Depuis l’été dernier, les révélations pleuvent sur le cabinet de conseil en communication, Avisa Partners, qui publie des dizaines d’articles de presse, parfois sous de faux profils.
C’est dans les colonnes de Fakir, le journal d’extrême gauche fondé par François Ruffin en 1999, qu’un rédacteur « qui fait des ménages dans la com », Julien Fomenta Rosat, confessait en juin dernier avoir été rémunéré durant plusieurs années pour écrire des articles que le cabinet lui commandait et qui étaient ensuite publiés dans divers médias sous pseudos, à qui on inventait parfois une biographie bidon. En six ans de collaboration avec cette agence, ce sont près de 595 articles qui se retrouvent dans les pages de certains gros titres de la presse nationale, des Échos au Huffington Post. Julien Fomenta Rosat écrivait sur « toutes les thématiques, certaines parfois dont je ne savais rien : énergie, politique internationale, nouvelles technologies, santé, économie – et j’en passe. Ce n’était pas du journalisme évidemment ». Et pour cause !
Leader des Chemises rouges…
Les articles écrits étaient le fruit d’une commande précise. La tonalité, l’angle, parfois le contenu, répondaient à un cahier des charges que Fomenta Rosat recevait par mail, l’un de ces mails étant dévoilé dans l’article de Fakir. Nous lisons, au sujet d’un article qu’il devait écrire sur l’intégration du Monténégro à l’OTAN : « il faut que l’article soit neutre et journalistique, tout en développant que le Monténégro est trop corrompu et victime de trop de crimes pour adhérer à l’OTAN. Ne pas parler de la Russie ». Signés par des journalistes fictifs, les articles étaient parfois associés à des personnes réelles. Ainsi, une tribune publiée sur le site de l’Express, écrite par Julien Fomenta Rosat, se retrouva signée par l’écrivain et militant des droits de l’homme thaïlandais Jaran Ditapichai, l’un des meneurs des chemises rouges en exil à Paris…
Promouvoir les compteurs Linky
Le témoignage tombe à point nommé pour la rédaction de Médiapart, qui enquête depuis quelque temps sur Avisa Partners. Cette enquête révèle un système de lobbying par le biais d’articles de presse. Le cas de Fomenta Rosat n’est pas isolé. Ce sont des dizaines de rédacteurs qui planchent sur des sujets variés. Un jour il s’agit de promouvoir les compteurs Linky, un autre de faire de la désinformation relative à un incendie dans la centrale de Flamanville en Normandie. Les clients du cabinet profitent de ce système pour agrandir leur notoriété et peser sur les débats publics ; parmi ces clients se trouvent la commission européenne, LVMH ou encore la Société Générale. Ces rédacteurs fantômes ciblent les espaces participatifs de certains sites d’informations tels que Le Club de Médiapart, où plus de 600 billets seront mis en ligne par des rédacteurs du cabinet.

━━━━━━━━━━

### Travail demandé
Rédigez la suite de l'article sur Avisa Partners, en partant de sa dernière phrase. Les entrées n'ont aucun lien avec l'article sur Avisa Partners.

### Lignes de données
━━━━━━━━━━

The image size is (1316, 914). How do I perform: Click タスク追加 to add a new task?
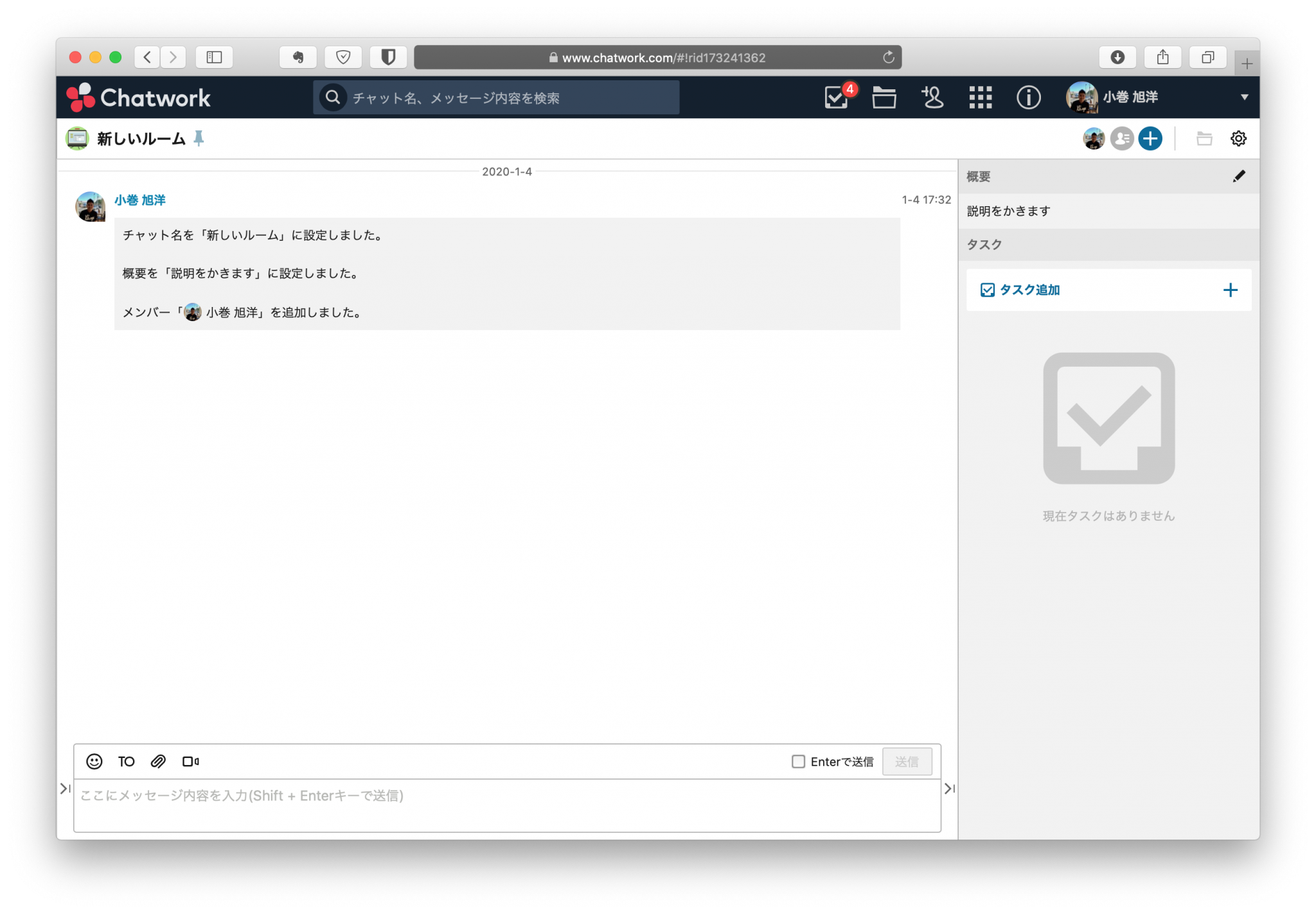(x=1029, y=290)
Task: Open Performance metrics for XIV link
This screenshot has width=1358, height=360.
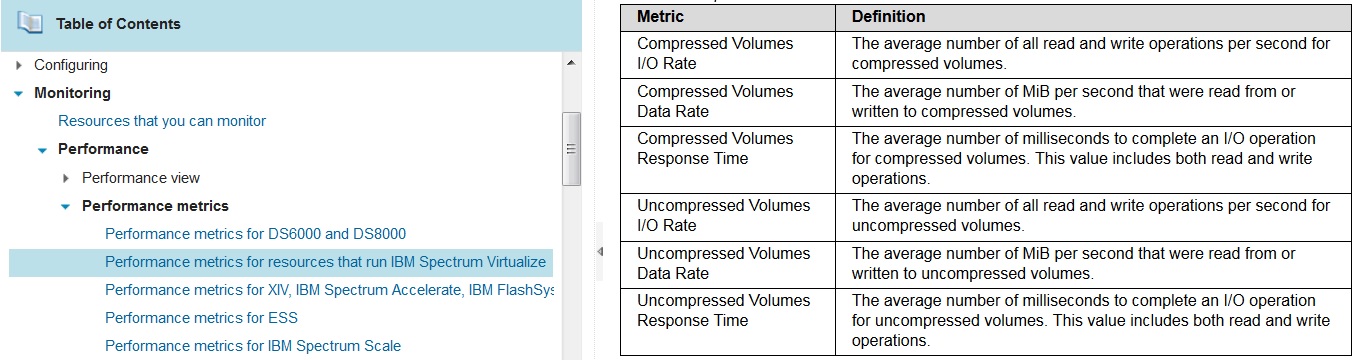Action: (x=329, y=290)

━━━━━━━━━━

### Réponse proposée
1000 articles en un mois !
L’affaire prend une autre ampleur lorsque Médiapart publie son enquête. D’autres rédactions se penchent sur l’affaire, à l’instar de Marianne. Dans des documents que la rédaction a consultés, le cabinet se targue d’avoir publié près de 1000 billets, articles ou tribunes en un seul mois. C’est un vaste système qui est mis en place afin de promouvoir les clients du cabinet. Certaines rédactions publient sur ce scandale et s’attirent les foudres du cabinet, qui leur enjoint de retirer dans les 48 heures l’article les incriminant, sous peine de se lancer dans une procédure coûteuse. Une intimidation visant à bâillonner certains sites de petite taille, tels que Le Miroir du Nord, qui a retiré son article après une mise en demeure. D’autres sites ont subi ce procédé : Arrêt sur images, Médiapart ou encore Reflets.
Usurpation d’identité ?
La ligne de défense du cabinet consiste à dire : « nous n’avons pas publié de fausses informations ». En effet, il n’y a pas que des fausses informations publiées par les rédacteurs mandatés par le cabinet. En revanche, ces articles étaient publiés sous pseudo mais prenaient aussi parfois l’identité d’une vraie personne. Or, comme le souligne Le Journal du Net, l’article 226–4‑1 du Code pénal dispose que l’usurpation d’une photo d’identité pour compléter un profil est puni de 15 000 euros d’amende et d’un an d’emprisonnement.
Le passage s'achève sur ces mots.